V2X requires fast and efficient internal and external communications. since vehicles are part of the networked world, and cybersecurity is critical.
The worldwide automotive industry is in the midst of its biggest transformation in decades, with two concurrent megatrends — fundamental changes in drive technology, and vehicle networking. Actually, the word trend falls short here, as vehicle networking is a necessary and basic step on the way to fully or partially automated driving. In fact, even before taking automated driving into account, connectivity is already playing a decisive role for OEMs as a key to new business and service models.

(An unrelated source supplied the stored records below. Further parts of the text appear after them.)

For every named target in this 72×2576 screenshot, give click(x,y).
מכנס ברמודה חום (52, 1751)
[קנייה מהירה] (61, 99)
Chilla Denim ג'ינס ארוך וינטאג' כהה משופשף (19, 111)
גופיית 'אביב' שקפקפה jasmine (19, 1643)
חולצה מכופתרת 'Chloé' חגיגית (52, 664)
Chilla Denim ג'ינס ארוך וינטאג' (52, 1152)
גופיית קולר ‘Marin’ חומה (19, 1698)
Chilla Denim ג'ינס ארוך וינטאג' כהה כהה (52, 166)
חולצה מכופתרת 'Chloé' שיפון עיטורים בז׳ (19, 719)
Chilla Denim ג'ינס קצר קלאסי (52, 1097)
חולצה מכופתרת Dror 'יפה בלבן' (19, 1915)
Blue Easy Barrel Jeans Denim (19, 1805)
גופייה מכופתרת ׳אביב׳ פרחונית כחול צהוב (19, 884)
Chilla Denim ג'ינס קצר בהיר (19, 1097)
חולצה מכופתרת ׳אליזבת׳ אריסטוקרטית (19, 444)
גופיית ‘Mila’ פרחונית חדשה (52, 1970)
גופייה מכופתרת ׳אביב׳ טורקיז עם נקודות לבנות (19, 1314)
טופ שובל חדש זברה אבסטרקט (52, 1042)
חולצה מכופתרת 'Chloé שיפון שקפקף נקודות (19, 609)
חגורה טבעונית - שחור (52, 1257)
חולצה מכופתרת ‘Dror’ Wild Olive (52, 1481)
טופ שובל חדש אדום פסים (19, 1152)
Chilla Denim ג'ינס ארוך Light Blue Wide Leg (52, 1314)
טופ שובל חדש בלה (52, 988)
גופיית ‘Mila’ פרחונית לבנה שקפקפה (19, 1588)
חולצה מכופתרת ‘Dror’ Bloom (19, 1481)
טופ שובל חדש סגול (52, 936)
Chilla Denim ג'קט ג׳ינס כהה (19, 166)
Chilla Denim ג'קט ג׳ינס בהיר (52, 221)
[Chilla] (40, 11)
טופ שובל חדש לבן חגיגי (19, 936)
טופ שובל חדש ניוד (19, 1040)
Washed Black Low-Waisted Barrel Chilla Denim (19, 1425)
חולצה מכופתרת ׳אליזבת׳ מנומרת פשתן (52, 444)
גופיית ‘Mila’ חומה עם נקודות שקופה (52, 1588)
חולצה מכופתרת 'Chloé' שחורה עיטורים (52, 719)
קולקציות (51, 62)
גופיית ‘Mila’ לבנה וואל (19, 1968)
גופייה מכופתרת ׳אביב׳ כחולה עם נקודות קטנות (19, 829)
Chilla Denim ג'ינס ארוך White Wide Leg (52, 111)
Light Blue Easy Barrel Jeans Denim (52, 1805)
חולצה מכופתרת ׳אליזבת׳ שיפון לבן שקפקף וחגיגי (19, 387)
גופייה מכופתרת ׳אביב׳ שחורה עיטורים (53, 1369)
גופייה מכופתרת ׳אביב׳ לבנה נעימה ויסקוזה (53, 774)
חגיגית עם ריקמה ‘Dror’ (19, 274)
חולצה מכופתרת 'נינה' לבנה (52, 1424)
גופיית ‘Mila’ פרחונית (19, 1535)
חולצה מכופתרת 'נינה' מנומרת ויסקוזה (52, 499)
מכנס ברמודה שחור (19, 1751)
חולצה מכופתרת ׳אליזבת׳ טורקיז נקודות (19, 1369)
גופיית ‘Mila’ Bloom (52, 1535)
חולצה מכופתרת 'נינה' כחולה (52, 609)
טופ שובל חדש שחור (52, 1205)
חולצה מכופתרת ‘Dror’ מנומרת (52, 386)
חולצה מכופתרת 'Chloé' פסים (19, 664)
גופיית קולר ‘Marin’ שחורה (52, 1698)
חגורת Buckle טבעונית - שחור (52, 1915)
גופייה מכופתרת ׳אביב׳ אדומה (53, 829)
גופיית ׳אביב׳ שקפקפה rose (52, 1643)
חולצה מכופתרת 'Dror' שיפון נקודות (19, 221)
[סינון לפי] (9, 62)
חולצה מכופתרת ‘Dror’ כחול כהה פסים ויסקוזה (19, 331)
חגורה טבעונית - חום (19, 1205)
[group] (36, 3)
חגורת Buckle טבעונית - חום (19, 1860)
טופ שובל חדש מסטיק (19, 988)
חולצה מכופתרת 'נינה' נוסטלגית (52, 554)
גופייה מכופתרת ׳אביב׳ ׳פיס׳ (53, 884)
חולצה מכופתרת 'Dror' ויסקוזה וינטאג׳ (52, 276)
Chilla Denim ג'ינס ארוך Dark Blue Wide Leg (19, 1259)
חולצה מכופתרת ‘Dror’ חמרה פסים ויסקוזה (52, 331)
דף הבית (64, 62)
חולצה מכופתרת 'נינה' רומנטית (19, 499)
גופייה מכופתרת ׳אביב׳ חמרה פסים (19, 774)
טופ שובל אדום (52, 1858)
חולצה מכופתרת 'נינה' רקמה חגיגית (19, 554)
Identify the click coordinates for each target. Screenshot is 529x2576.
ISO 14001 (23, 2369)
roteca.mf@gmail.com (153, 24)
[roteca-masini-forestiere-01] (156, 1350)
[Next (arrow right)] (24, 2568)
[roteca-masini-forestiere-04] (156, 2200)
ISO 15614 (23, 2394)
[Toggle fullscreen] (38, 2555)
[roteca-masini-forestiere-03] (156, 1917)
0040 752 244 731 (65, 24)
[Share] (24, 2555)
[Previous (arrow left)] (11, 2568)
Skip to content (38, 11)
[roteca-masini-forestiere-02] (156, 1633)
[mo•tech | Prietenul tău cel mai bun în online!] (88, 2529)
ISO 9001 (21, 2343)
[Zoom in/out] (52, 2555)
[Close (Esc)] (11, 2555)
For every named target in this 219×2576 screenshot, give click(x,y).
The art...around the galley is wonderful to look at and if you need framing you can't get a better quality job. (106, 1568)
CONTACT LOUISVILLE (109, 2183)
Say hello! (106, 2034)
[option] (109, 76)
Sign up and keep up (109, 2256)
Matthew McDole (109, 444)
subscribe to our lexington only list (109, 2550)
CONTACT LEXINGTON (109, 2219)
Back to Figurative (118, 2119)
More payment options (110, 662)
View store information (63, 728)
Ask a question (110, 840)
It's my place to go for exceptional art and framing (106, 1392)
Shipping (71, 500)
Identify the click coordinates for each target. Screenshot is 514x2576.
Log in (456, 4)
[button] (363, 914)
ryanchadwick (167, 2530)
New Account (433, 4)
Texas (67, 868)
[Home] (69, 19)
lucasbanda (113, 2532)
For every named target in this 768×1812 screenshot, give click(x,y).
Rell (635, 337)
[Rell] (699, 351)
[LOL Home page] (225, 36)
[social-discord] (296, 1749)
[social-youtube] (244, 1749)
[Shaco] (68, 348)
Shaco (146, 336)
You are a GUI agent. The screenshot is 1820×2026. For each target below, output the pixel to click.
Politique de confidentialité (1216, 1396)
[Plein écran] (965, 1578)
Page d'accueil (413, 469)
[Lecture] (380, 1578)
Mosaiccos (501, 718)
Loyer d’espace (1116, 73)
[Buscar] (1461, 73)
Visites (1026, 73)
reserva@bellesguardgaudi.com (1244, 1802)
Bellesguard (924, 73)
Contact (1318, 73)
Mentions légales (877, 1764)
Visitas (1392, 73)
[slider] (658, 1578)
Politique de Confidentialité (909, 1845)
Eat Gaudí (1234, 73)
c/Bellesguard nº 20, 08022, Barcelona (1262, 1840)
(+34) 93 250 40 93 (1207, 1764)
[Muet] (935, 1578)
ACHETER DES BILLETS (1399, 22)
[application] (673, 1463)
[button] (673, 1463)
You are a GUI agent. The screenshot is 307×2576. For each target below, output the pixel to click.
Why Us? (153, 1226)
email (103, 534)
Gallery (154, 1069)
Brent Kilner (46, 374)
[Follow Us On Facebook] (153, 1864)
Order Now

There are numerous use cases, and they underline the importance of consistently pushing this concept forward in all areas. This is because vehicle networking is a blanket term for a wide variety of technologies that collectively determine the next level of automotive evolution. A special aspect here is that some concepts and innovations dig deep into the DNA of the decades-old vehicle architecture and rethink it.
This is important because the challenge of achieving fully networked and automated vehicles can only be met with solutions that depart from existing structures. Three topics are considered in more detail below. The first is internal communication, which is characterized by automotive Ethernet and the advent of a new vehicle architecture.
The second is external communication, in the form of the new mobile communication standard 5G and the changes in antenna technology it makes necessary.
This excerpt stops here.